I'm not sure whether the improvement for dropRight is actually faster. And after all, most strings are relatively short, i.e. one could consider this premature optimization, not that performance matters anyway with String or we are printing tables a lot. ;)

Xitian9 commented 3 years ago

I'm happy to drop this PR if you want. They were just things I noticed as potential (and potentially small) improvements. I think you're likely correct that there's little to know real performance difference in most cases.

Xitian9 commented 3 years ago

I presume you mean imperative form rather than infinitive? (Infinitive would be “To improve performance of Cell and StringBuilder instances”).

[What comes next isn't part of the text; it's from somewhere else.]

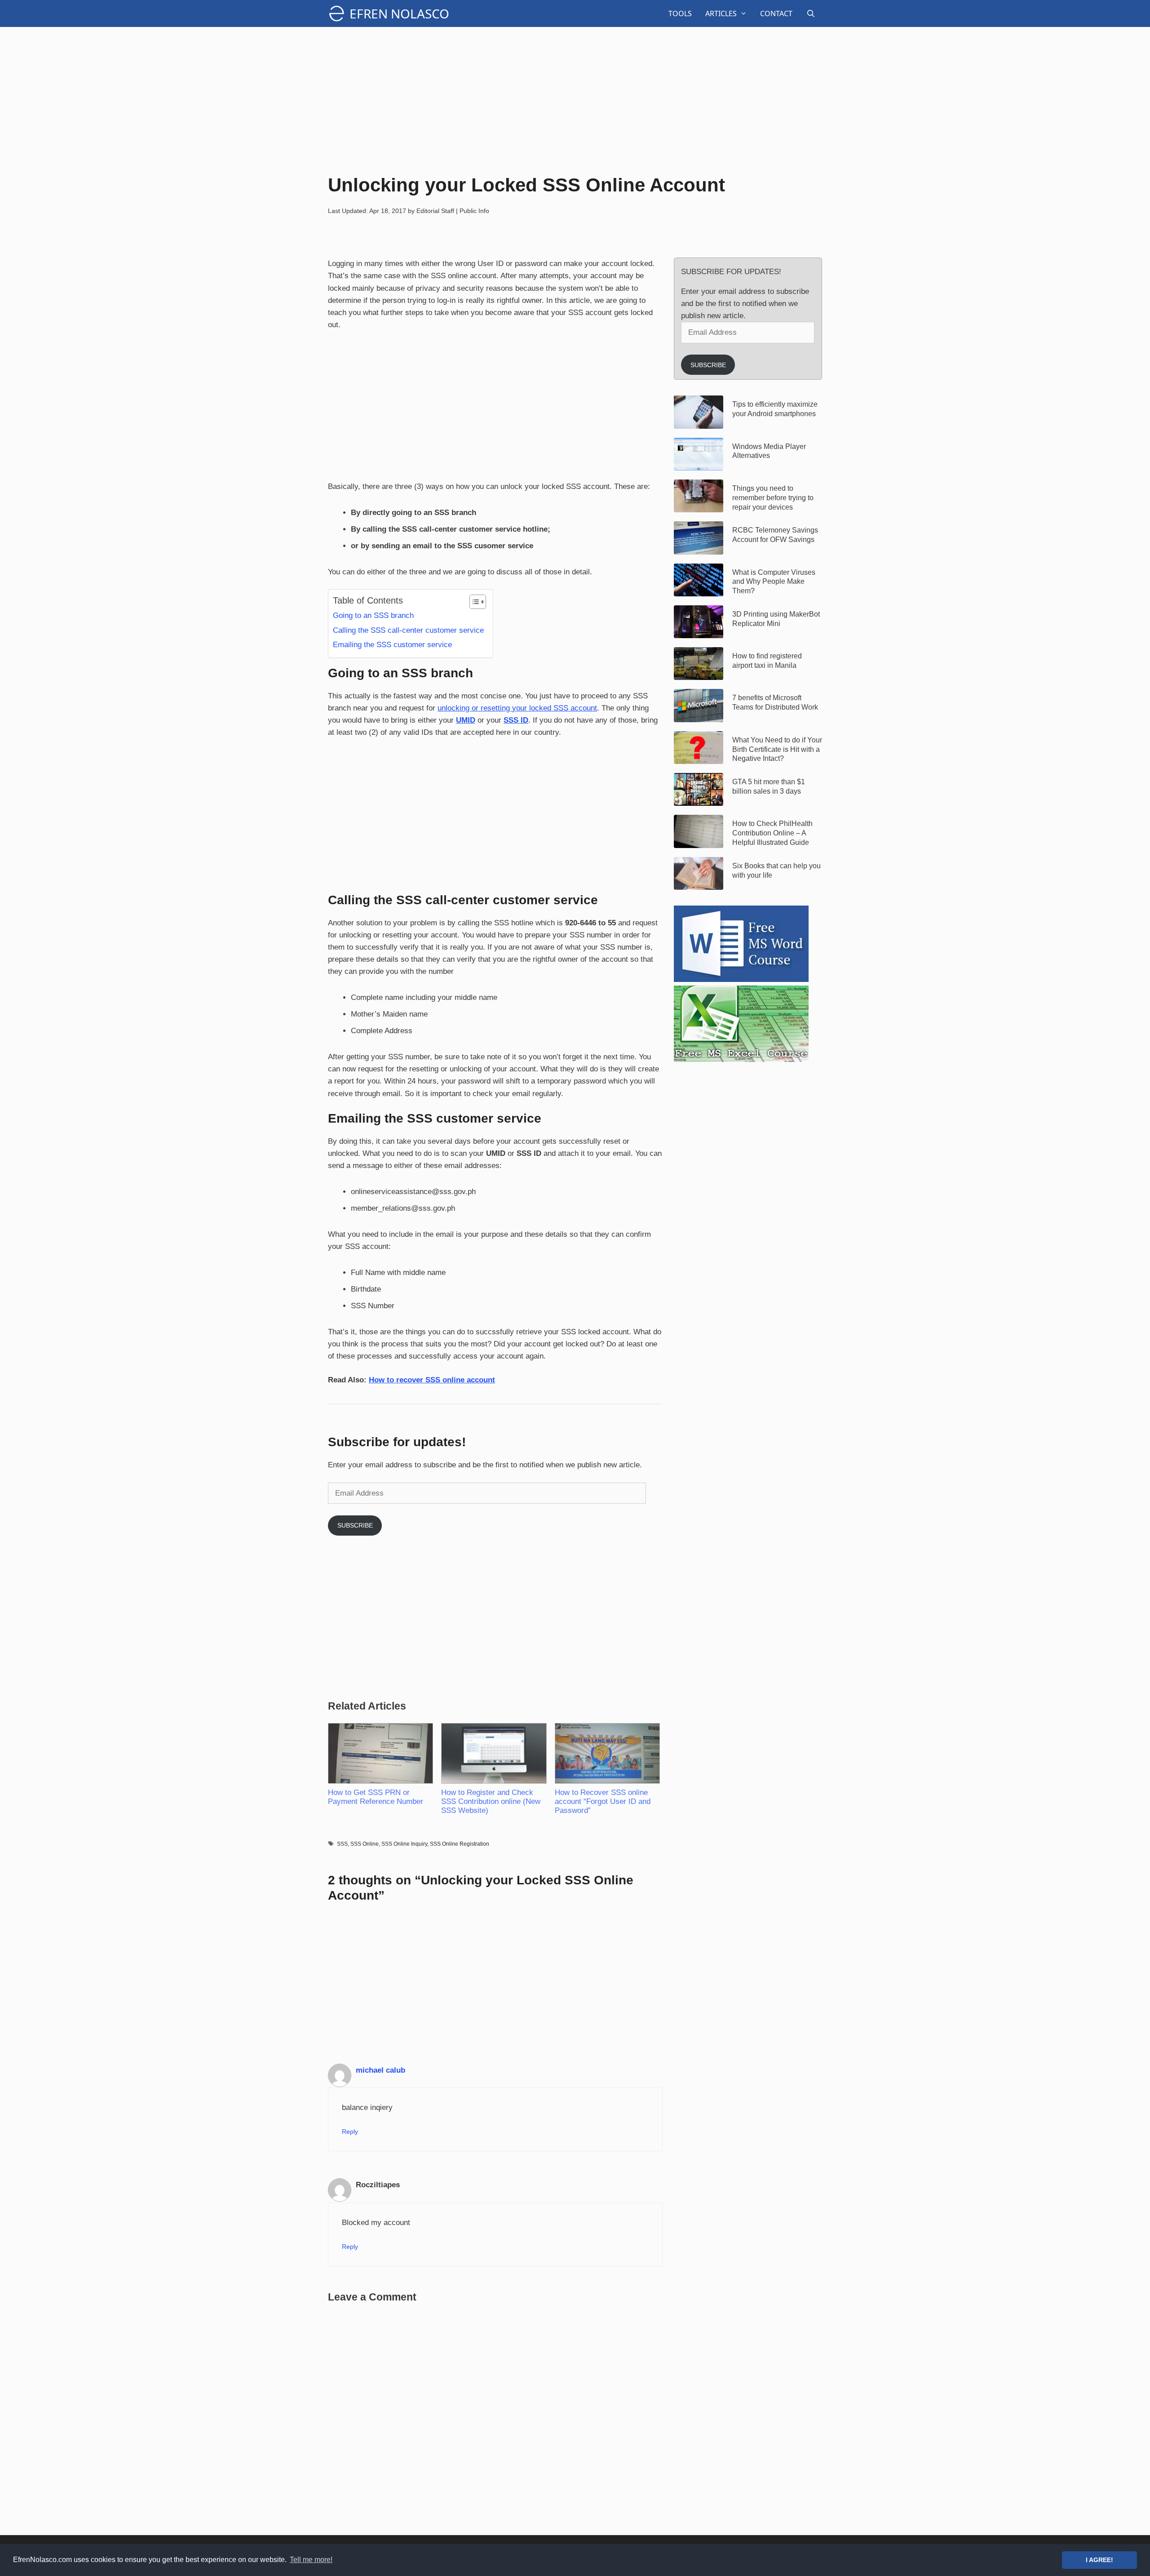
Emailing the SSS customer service (392, 644)
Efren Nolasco (399, 13)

Xitian9 commented 3 years ago

The advantage of this dropRight here is that it avoids reversing the list twice, and is lazier. In fact, this version will actually work on infinite lists. How much of a benefit this is is questionable, but I believe it's strictly better. (See discussion here https://www.reddit.com/r/haskell/comments/f072u/sample_solution_to_an_early_project_euler_problem/c1ceny6?utm_source=share&utm_medium=web2x&context=3)

muesli4 commented 3 years ago

I'm happy to drop this PR if you want. They were just things I noticed as potential (and potentially small) improvements. I think you're likely correct that there's little to know real performance difference in most cases.

No, I like it.

I presume you mean imperative form rather than infinitive? (Infinitive would be “To improve performance of Cell and StringBuilder instances”).

Yes, my bad.

In fact, this version will actually work on infinite lists. How much of a benefit this is is questionable, but I believe it's strictly better.

I guess then length would be our next problem. But I found the argument with constant space convincing.